The server will start on http://localhost:8080

API Endpoints

Health & Monitoring

• GET /api/healthz - Health check endpoint
• GET /admin/metrics - Server metrics

Authentication

• POST /api/login - Login with email/password
• POST /api/refresh - Refresh access token
• POST /api/revoke - Revoke refresh token

Users

• POST /api/users - Create new user account
• PUT /api/users - Update user information (requires auth)

Chirps

• POST /api/chirps - Create a new chirp (requires auth)
• GET /api/chirps - List all chirps (optional filters)
• GET /api/chirps/{id} - Get specific chirp
• DELETE /api/chirps/{id} - Delete your chirp (requires auth)

Webhooks

• POST /api/polka/webhooks - Webhook endpoint for Polka integration

Admin

• POST /admin/reset - Reset database (development only)

Usage Examples

Register a new user

curl -X POST http://localhost:8080/api/users \
  -H "Content-Type: application/json" \
  -d '{"email": "user@example.com", "password": "securepassword"}'

Login

curl -X POST http://localhost:8080/api/login \
  -H "Content-Type: application/json" \
  -d '{"email": "user@example.com", "password": "securepassword"}'

Create a chirp

curl -X POST http://localhost:8080/api/chirps \
  -H "Authorization: Bearer YOUR_JWT_TOKEN" \
  -H "Content-Type: application/json" \
  -d '{"body": "This is my first chirp!"}'

Get all chirps

curl http://localhost:8080/api/chirps

Development

Running tests

# Run all tests
go test ./...

# Run with coverage
go test -cover ./...

# Run specific package tests
go test ./internal/auth -v

Code formatting

go fmt ./...
go vet ./...

Database migrations

# Create a new migration
goose -dir sql/schema create migration_name sql

# Apply migrations
goose -dir sql/schema postgres "$DB_URL" up

# Rollback last migration
goose -dir sql/schema postgres "$DB_URL" down

# Check migration status
goose -dir sql/schema postgres "$DB_URL" status

Regenerating database code

After modifying SQL queries in sql/queries/:

sqlc generate

Project Structure

.
├── main.go                 # Application entry point
├── handler_*.go            # HTTP request handlers
├── json.go                 # JSON response helpers
├── metrics.go              # Metrics middleware
├── readiness.go            # Health check handler
├── reset.go                # Database reset handler
├── internal/
│   ├── auth/               # Authentication logic
│   │   ├── auth.go         # JWT & password functions
│   │   └── auth_test.go    # Auth unit tests
│   └── database/           # Generated database code
│       ├── *.sql.go        # sqlc-generated queries
│       └── models.go       # Database models
├── sql/
│   ├── queries/            # SQL queries for sqlc
│   └── schema/             # Database migrations
└── sqlc.yaml               # sqlc configuration

Security Considerations

• Passwords are hashed using bcrypt before storage
• JWT tokens expire after a configurable duration
• All authenticated endpoints validate tokens before processing
• SQL injection prevention through parameterized queries (sqlc)
• Environment-based configuration keeps secrets out of code

Contributing

Feel free to open issues or submit pull requests!

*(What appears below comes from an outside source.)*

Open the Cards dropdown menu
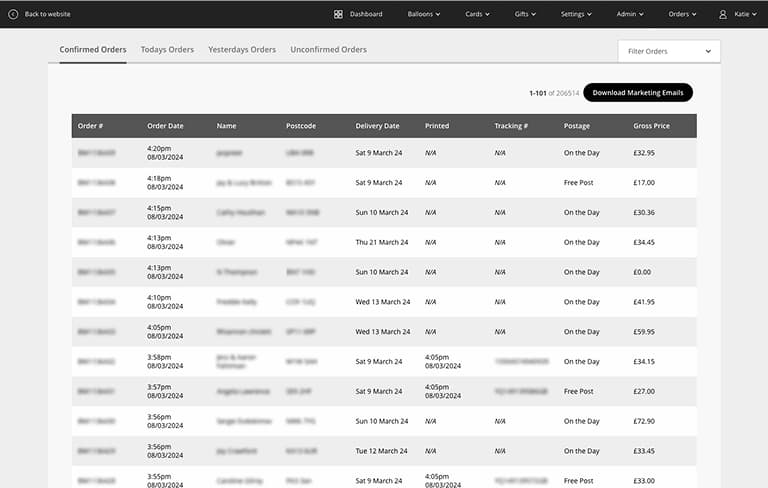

Make sure to:

1. Run tests before submitting
2. Follow Go formatting standards
3. Update documentation for new features
4. Add tests for new functionality

License

MIT License - feel free to use this project as a learning resource or foundation for your own applications!

Acknowledgments

Built as a learning project to explore Go backend development, inspired by the need for a simple yet robust social platform API.